AAFP Statement: AAFP Calls on 112th Congress to Preserve Patient Access and Quality of Care in Health System

FOR IMMEDIATE RELEASE   
Monday, January 17, 2011

Statement attributable to:
Roland Goertz, MD, MBA
President
American Academy of Family Physicians

“A repeal of all provisions in the Patient Protection and Affordable Care Act will return our health care system to its previous trends of unsustainable, increasing costs and ever-growing numbers of under- and uninsured Americans. It will have negative consequences on Americans’ access to needed health care for years to come. Not only would such action eliminate uninsured patients’ access to health care coverage, but it also would return us to a fragmented, duplicative, expensive system that has progressively weakened primary medical care in America for more than thirty years. To do so now — when abundant evidence shows that an efficient, high-quality health care system depends on primary care — would result in blocking some of the exact changes the health care system must make to better serve Americans.

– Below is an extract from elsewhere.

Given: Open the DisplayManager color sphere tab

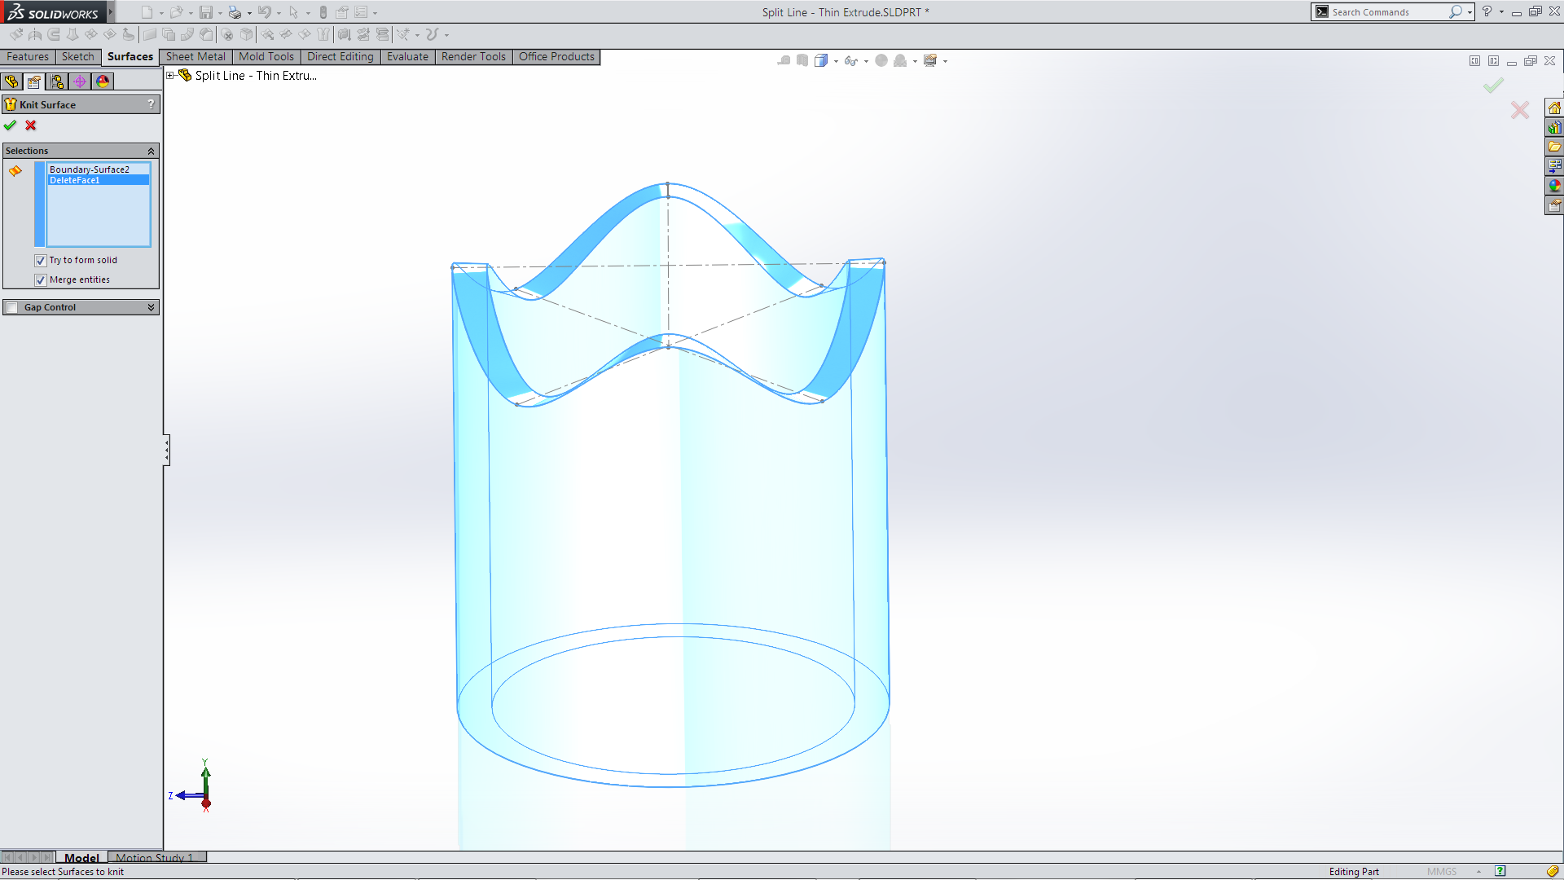Looking at the screenshot, I should [x=103, y=81].
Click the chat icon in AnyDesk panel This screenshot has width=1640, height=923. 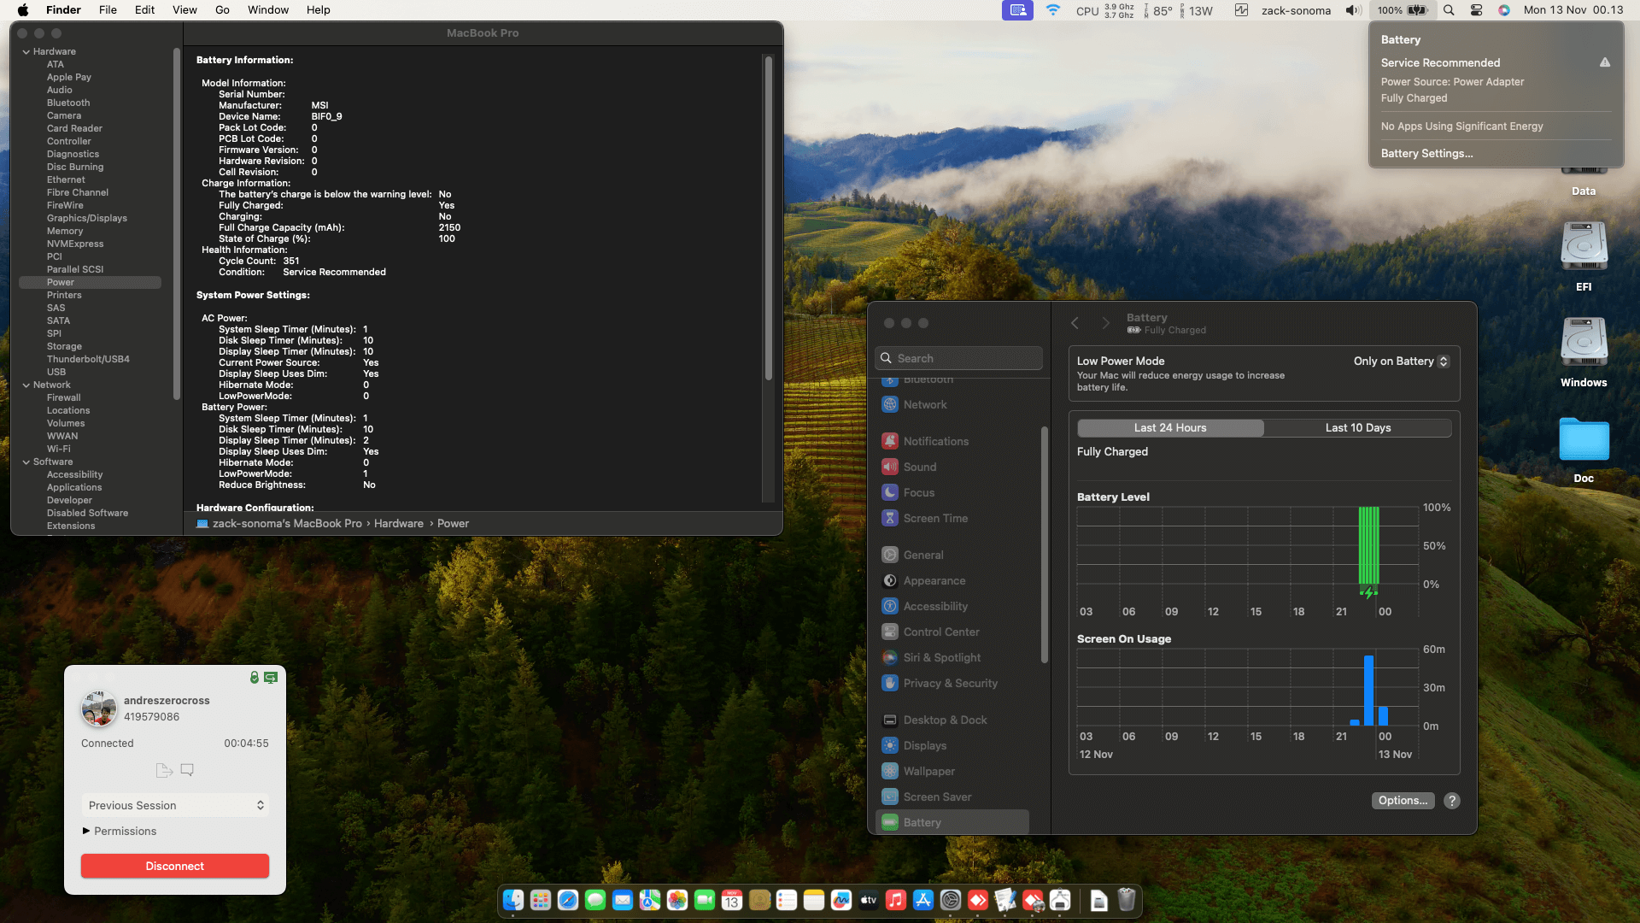[187, 770]
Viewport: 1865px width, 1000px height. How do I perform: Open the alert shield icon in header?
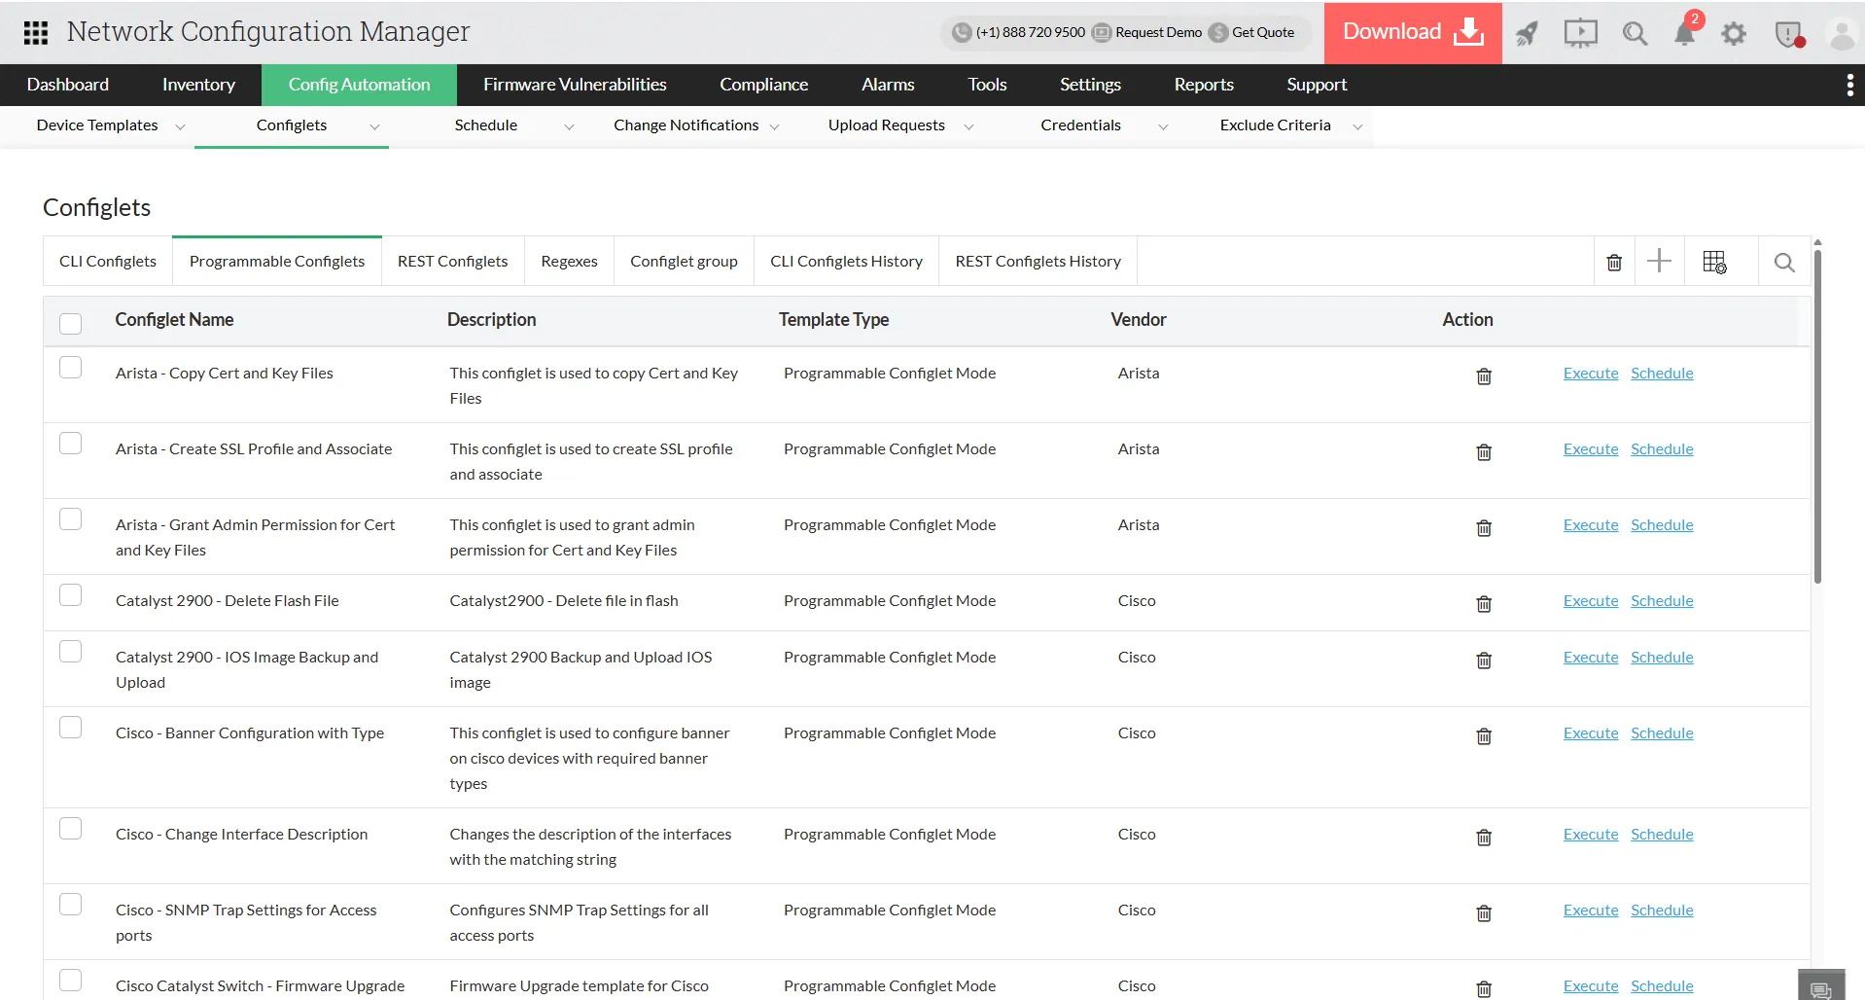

“The American Academy of Family Physicians will work with the 112th Congress and the Administration to ensure effective implementation of health reform provisions that expand coverage, that emphasize access to primary medical care and that support a healthy primary care physician workforce. These are issues that have had bipartisan support in the past and should continue to have that support in the future. In addition, we will work with Congress to enact needed improvements, including a permanent solution to the Medicare physician payment formula and medical liability reform.

“Our health care system must preserve patients’ ability to buy insurance coverage for themselves and their children. It must prohibit practices such as denying coverage due to pre-existing conditions and limiting yearly or lifetime benefits. It must continue progress toward implementing medical homes that ensure patient-centered, coordinated and comprehensive care tailored to each person’s needs. It must include provisions to increase the number of primary care physicians, particularly in underserved and rural areas.

“Although the Patient Protection and Affordable Care Act is not perfect, the law represents progress on many of these issues. A blanket repeal of the law will make these efforts that much more difficult while Americans wait for access to and coverage for the care they need.”